Same Weights, Different Results
We gave the same model — NVIDIA Nemotron Nano 30B — the same prompt on four different providers. Analyze battery health and charging data by calling tools via the TezLab MCP server. Here's what each one did.
Ollama (running locally, no middleware) called 17 tools autonomously:
list_vehicles → get_vehicle_status → get_battery_health → get_charges_brief →
get_drives_brief → find_nearby_chargers → get_my_chargers → get_efficiency →
find_nearby_chargers → search_public_chargers → search_public_chargers →
current_time → get_aggregations → get_aggregations → current_time →
get_aggregations ...
It explored everything — vehicle status, battery health, charges, drives, nearby chargers, efficiency stats, aggregations. Score: 6/6.
NVIDIA NIM called 7 tools:
list_vehicles → get_battery_health → get_vehicle_status → get_charges →
get_my_chargers → find_nearby_chargers → search_public_chargers
Methodical and complete. It covered all the key tool categories. Score: 5/6.
OpenRouter called 1 tool:
list_vehicles
Then stopped and asked:
"I see you have two vehicles linked to your TezLab account: Rivian R1S and Tesla X. Which of these vehicles would you like me to analyze?"

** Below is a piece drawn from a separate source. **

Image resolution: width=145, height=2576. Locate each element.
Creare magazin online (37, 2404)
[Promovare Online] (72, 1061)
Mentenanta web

Score: 1/6. Same weights. Same prompt. It asked for permission instead of acting.
DeepInfra didn't even get that far — it hit a context overflow error. The tool definitions pushed it past DeepInfra's 34K token context limit, while the same model handled 54K+ tokens fine on the other three providers.
Same weights. Same architecture. Same training data. Four completely different outcomes.
How We Got Here
We didn't set out to test inference providers. We were building a model showdown — 48 LLMs across 5 dimensions — and we happened to include the same Nemotron models on multiple providers. Nemotron Nano 30B scored 83.7% on OpenRouter and 77.0% on DeepInfra. That 6.7-point gap is larger than the difference between many distinct models.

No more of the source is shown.